Now the U.S. Air Force Wants You to Believe the A-10 Is Too Old to Fight

JAGM missiles for enemy armour

Do you know what an active defense system is? Does anybody in the Air Force planning on the anti armour capabilities for future CAS relying almost entirely on missiles know what it is? I suspect that the answer to both of those questions is no.

So, allow me to introduce you to the problem:

The next generation of Russia's main battle tanks is the T-14 Armata Main Battle Tank. The T-14 Tank is going to go into production in late 2016 with 500 operational by 2017 and 2,000 in the Russian Army by 2020. It is an incredible piece of machinery that includes an active defense system. In short, an active defense system is a anti-missile, anti-projectile doppler radar system mounted on the turret of the tank. It uses radar to detect inbound hostile projectiles and shoot them down with a defensive projectile. The system will probably work since the Israelis have actually effectively developed and used in combat an active defense system of their own in southern Lebanon.

The ADS is scary. Especially from the perspective of an Army Armor Officer (me) hearing about how my Air Force plans on primarily combatting enemy tanks with missiles. Our own (American Army) Foreign Military Studies Office at Leavenworth wrote this about the headline item on the Armata, the Active Defense System: "It defends the vehicle from strikes, including those from the air. Thus, even the most our Apaches will not have a 100 percent chance of destroying a T-14 with missiles. Active defense is situated along the entire perimeter of the turret at various levels, which ensures complete protection of the tank’s most important elements,”

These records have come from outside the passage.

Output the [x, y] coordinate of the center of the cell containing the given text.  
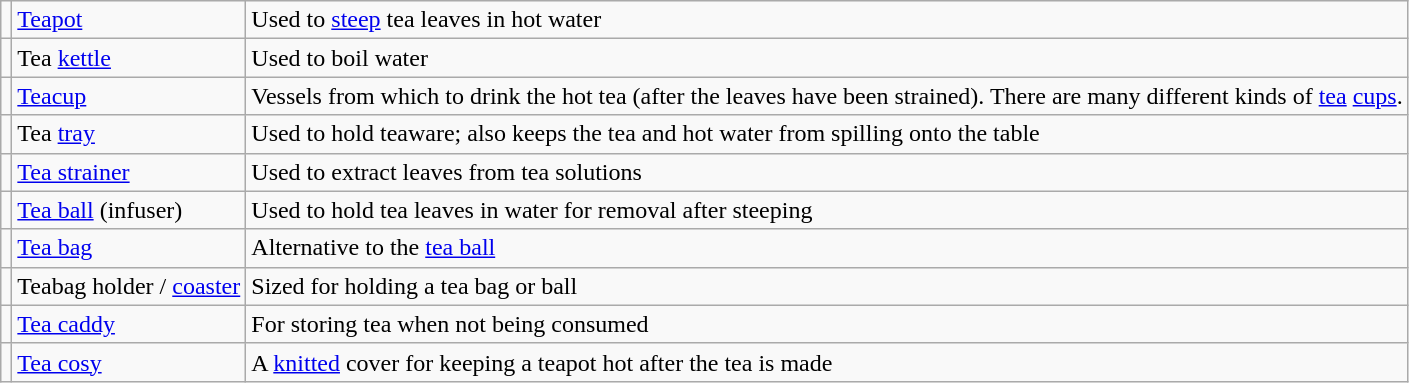
Tea cosy [129, 362]
Tea caddy [129, 324]
Tea kettle [129, 58]
Used to extract leaves from tea solutions [827, 172]
Tea ball (infuser) [129, 210]
Vessels from which to drink the hot tea (after the leaves have been strained). There are many different kinds of tea cups. [827, 96]
Used to hold teaware; also keeps the tea and hot water from spilling onto the table [827, 134]
Sized for holding a tea bag or ball [827, 286]
Used to boil water [827, 58]
Teacup [129, 96]
Used to steep tea leaves in hot water [827, 20]
Used to hold tea leaves in water for removal after steeping [827, 210]
Teabag holder / coaster [129, 286]
A knitted cover for keeping a teapot hot after the tea is made [827, 362]
For storing tea when not being consumed [827, 324]
Teapot [129, 20]
Tea bag [129, 248]
Tea strainer [129, 172]
Tea tray [129, 134]
Alternative to the tea ball [827, 248]
For the text-containing cell, return its midpoint in [x, y] coordinate format. 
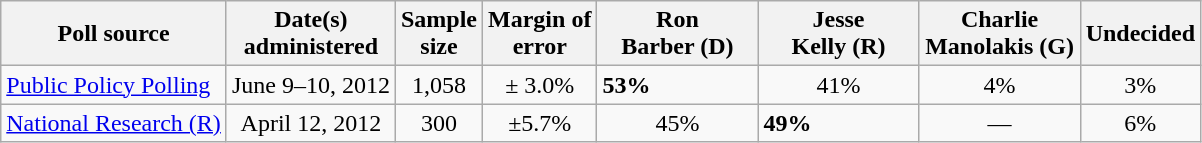
Poll source [114, 34]
June 9–10, 2012 [310, 85]
4% [1000, 85]
±5.7% [540, 123]
49% [838, 123]
Margin oferror [540, 34]
JesseKelly (R) [838, 34]
CharlieManolakis (G) [1000, 34]
Undecided [1140, 34]
RonBarber (D) [678, 34]
Public Policy Polling [114, 85]
Date(s)administered [310, 34]
3% [1140, 85]
45% [678, 123]
National Research (R) [114, 123]
41% [838, 85]
1,058 [438, 85]
300 [438, 123]
— [1000, 123]
Samplesize [438, 34]
April 12, 2012 [310, 123]
53% [678, 85]
± 3.0% [540, 85]
6% [1140, 123]
Pinpoint the cell where the given text exists, returning its [X, Y] midpoint coordinate. 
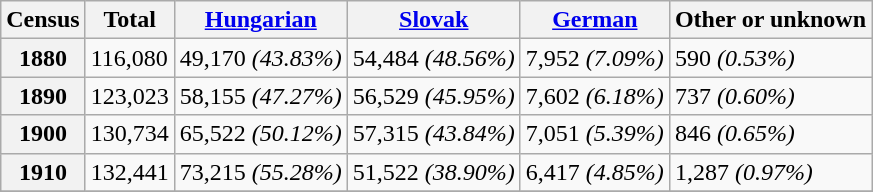
65,522 (50.12%) [260, 134]
49,170 (43.83%) [260, 58]
Census [43, 20]
51,522 (38.90%) [434, 172]
73,215 (55.28%) [260, 172]
7,051 (5.39%) [594, 134]
1880 [43, 58]
German [594, 20]
1910 [43, 172]
Other or unknown [770, 20]
590 (0.53%) [770, 58]
Slovak [434, 20]
57,315 (43.84%) [434, 134]
58,155 (47.27%) [260, 96]
846 (0.65%) [770, 134]
Total [130, 20]
737 (0.60%) [770, 96]
Hungarian [260, 20]
123,023 [130, 96]
116,080 [130, 58]
1900 [43, 134]
1,287 (0.97%) [770, 172]
1890 [43, 96]
54,484 (48.56%) [434, 58]
130,734 [130, 134]
7,952 (7.09%) [594, 58]
132,441 [130, 172]
56,529 (45.95%) [434, 96]
6,417 (4.85%) [594, 172]
7,602 (6.18%) [594, 96]
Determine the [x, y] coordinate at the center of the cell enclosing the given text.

The ADS might simply laugh at our Air Force missiles and shoot them down. You know what the ADS can't stop? A veritable stream of several thousand 35mm rounds.

I'm an active duty Army Captain. My background is with the Armor branch and as a Tank Platoon Leader/Company XO. I'm currently stationed in Tallinn, Estonia working with NATO in the Baltics. In my office, there is an Air Force A-10 pilot. Both of us are acutely aware of three things. 1) The threat mounting on the border of the country we are in. 2) The impending arrival of T-14's to bolster that threat. 2) The fact that, as you pointed out, our Air Force's plan to defeat that threat won't work and that they are actively trying to get rid of the only combat platform that stands a reasonably good chance of killing T-14's en masse.